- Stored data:
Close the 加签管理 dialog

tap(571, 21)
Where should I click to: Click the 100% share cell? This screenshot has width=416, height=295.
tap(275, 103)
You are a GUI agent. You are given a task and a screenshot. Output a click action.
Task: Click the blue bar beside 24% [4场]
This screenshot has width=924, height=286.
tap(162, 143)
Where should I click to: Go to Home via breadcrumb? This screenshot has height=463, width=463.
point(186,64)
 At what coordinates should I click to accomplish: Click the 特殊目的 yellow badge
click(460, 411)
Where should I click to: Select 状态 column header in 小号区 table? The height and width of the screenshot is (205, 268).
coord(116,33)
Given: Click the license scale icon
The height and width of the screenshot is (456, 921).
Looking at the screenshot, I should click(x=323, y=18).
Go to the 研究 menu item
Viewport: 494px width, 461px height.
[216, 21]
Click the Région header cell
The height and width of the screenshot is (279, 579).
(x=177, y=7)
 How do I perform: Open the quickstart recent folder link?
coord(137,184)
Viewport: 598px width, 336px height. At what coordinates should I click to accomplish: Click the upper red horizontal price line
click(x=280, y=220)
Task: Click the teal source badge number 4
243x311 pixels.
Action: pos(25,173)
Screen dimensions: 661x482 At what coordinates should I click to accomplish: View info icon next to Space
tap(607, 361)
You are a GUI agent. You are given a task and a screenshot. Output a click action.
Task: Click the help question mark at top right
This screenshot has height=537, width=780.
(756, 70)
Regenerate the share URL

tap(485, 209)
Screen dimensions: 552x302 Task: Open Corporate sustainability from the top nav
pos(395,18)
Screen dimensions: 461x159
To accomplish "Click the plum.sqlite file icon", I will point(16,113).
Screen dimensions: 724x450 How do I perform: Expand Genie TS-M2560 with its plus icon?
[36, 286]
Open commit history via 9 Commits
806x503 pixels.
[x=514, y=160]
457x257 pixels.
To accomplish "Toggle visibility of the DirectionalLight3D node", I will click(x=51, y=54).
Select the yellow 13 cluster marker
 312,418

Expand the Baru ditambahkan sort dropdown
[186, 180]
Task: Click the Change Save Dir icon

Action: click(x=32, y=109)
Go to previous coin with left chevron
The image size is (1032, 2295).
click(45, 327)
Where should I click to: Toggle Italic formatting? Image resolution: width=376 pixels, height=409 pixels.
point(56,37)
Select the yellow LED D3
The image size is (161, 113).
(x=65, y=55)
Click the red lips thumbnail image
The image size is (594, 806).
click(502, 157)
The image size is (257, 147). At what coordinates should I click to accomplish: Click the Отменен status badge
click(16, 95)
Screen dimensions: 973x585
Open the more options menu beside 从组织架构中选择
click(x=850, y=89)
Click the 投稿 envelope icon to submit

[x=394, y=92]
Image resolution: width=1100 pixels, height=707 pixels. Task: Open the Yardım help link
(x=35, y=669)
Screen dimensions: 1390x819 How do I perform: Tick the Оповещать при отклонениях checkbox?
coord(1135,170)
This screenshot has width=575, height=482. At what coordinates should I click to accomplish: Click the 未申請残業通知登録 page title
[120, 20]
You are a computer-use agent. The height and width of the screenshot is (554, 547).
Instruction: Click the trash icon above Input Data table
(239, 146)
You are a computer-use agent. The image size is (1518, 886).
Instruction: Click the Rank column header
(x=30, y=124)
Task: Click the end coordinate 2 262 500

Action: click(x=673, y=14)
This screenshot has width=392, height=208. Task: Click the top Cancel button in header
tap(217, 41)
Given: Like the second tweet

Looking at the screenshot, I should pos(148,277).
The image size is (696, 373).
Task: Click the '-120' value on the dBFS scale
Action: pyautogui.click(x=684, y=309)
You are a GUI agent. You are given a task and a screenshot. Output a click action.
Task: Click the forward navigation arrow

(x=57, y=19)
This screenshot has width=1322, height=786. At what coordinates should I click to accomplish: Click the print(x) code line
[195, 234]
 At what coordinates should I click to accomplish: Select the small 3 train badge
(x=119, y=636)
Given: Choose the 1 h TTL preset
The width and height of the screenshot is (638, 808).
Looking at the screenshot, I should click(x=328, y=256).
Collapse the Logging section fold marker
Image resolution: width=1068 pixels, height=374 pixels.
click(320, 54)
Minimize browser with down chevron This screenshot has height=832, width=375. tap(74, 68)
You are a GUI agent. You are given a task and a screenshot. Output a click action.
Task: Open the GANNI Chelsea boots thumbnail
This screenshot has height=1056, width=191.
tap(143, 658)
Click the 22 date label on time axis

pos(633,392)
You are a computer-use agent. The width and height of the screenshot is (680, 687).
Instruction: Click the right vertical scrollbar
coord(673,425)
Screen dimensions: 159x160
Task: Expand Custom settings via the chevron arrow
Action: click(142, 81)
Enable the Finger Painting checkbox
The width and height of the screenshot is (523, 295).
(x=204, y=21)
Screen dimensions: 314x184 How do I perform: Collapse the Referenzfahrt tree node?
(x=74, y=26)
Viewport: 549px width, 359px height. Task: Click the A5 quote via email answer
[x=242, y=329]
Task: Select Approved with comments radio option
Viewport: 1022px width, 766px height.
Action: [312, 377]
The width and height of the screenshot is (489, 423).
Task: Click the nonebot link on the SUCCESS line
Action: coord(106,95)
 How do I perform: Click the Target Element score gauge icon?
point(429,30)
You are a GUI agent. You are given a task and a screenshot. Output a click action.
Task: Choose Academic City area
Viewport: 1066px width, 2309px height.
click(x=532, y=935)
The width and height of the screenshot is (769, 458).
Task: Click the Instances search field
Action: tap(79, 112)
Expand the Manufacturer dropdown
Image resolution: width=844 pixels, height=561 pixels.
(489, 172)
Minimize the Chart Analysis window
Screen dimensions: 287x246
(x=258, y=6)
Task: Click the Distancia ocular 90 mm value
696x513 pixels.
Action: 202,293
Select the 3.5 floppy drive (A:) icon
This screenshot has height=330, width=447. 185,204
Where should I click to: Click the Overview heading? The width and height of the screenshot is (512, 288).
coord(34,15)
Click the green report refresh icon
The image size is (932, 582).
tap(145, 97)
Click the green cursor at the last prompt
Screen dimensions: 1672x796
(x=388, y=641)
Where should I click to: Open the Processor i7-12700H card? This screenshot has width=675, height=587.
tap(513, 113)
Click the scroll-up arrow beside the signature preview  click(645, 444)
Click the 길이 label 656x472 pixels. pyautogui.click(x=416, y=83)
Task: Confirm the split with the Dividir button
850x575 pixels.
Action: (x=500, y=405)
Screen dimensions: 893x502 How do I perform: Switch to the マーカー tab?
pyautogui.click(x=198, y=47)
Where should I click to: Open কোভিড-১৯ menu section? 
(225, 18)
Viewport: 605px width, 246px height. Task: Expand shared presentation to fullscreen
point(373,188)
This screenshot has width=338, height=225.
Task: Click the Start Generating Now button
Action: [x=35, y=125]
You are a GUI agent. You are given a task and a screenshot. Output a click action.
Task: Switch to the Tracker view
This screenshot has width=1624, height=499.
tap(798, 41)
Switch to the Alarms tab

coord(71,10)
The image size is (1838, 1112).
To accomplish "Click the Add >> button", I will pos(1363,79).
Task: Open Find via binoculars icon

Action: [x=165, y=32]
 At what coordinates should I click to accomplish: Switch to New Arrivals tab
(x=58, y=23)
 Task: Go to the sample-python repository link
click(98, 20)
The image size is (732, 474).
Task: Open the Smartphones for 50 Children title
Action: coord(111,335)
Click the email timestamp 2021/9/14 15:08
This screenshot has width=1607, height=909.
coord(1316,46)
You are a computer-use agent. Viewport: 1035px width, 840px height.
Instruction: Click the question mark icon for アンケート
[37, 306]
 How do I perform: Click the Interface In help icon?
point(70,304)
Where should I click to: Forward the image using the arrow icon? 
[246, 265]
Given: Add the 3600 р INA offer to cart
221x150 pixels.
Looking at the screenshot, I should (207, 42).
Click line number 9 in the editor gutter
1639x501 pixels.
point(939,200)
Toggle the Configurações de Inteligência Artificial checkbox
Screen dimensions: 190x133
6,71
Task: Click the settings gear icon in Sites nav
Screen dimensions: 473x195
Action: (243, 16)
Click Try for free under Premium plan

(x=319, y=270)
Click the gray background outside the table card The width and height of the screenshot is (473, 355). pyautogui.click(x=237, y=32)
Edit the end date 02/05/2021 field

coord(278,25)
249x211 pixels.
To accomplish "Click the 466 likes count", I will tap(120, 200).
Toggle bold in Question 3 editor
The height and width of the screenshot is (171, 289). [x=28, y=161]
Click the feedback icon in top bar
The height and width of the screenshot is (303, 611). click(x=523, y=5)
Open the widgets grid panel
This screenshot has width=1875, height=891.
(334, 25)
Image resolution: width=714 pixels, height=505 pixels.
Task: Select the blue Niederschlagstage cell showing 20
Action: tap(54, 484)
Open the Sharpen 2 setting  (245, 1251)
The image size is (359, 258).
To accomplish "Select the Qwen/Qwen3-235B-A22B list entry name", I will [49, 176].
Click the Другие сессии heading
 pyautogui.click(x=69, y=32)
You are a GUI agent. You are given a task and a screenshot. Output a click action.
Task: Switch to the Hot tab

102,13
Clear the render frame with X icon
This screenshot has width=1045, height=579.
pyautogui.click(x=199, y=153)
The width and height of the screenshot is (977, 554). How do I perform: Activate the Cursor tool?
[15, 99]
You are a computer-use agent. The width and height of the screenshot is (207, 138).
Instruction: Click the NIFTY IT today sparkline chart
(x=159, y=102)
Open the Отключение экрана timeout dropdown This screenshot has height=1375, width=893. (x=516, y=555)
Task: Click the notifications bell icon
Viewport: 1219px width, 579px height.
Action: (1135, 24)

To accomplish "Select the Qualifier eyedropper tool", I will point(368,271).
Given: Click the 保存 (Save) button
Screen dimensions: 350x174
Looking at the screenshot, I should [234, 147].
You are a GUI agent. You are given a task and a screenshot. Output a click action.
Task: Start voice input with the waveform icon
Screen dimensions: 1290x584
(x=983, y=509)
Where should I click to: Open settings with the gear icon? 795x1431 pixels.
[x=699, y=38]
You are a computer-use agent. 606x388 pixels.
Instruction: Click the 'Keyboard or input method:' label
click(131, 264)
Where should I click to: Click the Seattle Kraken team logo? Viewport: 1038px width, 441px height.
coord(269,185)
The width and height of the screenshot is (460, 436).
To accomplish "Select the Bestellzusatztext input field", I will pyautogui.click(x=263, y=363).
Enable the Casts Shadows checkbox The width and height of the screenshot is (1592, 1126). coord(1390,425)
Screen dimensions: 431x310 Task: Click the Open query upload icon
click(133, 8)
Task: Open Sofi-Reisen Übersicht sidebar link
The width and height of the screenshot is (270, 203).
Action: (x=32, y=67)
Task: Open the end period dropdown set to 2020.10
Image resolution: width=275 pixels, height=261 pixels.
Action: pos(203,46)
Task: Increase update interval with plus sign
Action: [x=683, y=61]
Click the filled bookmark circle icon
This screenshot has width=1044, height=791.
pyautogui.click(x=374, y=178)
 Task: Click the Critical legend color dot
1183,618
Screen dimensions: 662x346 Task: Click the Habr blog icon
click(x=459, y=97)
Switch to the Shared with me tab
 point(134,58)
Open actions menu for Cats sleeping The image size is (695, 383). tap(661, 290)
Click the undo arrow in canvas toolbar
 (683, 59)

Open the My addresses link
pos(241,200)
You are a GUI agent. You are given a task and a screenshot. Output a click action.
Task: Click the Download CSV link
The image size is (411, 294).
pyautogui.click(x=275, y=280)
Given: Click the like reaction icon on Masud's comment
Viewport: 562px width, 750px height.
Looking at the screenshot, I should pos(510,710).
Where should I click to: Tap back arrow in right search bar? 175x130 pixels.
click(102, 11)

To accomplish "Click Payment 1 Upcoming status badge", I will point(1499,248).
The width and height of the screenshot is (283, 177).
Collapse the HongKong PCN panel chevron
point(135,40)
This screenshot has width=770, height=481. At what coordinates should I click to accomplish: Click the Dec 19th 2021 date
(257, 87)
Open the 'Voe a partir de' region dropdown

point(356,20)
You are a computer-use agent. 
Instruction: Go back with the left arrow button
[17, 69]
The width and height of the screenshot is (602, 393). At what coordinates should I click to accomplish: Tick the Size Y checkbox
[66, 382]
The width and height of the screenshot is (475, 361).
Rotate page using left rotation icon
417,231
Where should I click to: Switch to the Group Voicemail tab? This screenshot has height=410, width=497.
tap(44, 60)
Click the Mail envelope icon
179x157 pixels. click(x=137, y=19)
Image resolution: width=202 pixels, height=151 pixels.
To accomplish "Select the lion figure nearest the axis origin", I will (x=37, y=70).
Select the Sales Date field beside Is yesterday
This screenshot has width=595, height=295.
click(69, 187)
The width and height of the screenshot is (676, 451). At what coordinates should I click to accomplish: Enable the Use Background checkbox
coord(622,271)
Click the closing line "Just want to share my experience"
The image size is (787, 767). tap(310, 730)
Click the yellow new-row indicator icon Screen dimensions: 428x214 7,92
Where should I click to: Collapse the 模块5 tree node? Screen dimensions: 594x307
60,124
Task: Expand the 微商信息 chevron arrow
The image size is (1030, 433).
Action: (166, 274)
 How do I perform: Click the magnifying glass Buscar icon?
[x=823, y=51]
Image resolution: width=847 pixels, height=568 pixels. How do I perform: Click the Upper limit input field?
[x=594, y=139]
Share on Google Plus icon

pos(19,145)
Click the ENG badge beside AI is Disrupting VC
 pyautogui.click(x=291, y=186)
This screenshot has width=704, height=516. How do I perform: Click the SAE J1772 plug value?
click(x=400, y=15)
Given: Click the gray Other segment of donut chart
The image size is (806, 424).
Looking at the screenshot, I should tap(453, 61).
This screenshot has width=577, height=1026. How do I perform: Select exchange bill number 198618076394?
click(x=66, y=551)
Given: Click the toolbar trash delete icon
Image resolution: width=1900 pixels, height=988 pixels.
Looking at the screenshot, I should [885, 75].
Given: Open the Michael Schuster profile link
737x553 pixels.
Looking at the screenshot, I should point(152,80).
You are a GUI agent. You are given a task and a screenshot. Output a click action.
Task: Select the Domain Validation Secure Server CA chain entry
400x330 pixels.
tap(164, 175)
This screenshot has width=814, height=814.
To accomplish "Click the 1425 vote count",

- ASSIGNED TASK: Taking the entries above, print exactly the lines starting at the line with "Task: Switch to the Hot tab" and ending at the line with "Task: Start voice", both included.

- REPLY TO THE TASK:
Task: Switch to the Hot tab

102,13
Clear the render frame with X icon
This screenshot has width=1045, height=579.
pyautogui.click(x=199, y=153)
The width and height of the screenshot is (977, 554). How do I perform: Activate the Cursor tool?
[15, 99]
You are a computer-use agent. The width and height of the screenshot is (207, 138).
Instruction: Click the NIFTY IT today sparkline chart
(x=159, y=102)
Open the Отключение экрана timeout dropdown This screenshot has height=1375, width=893. (x=516, y=555)
Task: Click the notifications bell icon
Viewport: 1219px width, 579px height.
Action: (1135, 24)

To accomplish "Select the Qualifier eyedropper tool", I will point(368,271).
Given: Click the 保存 (Save) button
Screen dimensions: 350x174
Looking at the screenshot, I should [234, 147].
You are a GUI agent. You are given a task and a screenshot. Output a click action.
Task: Start voice input with the waveform icon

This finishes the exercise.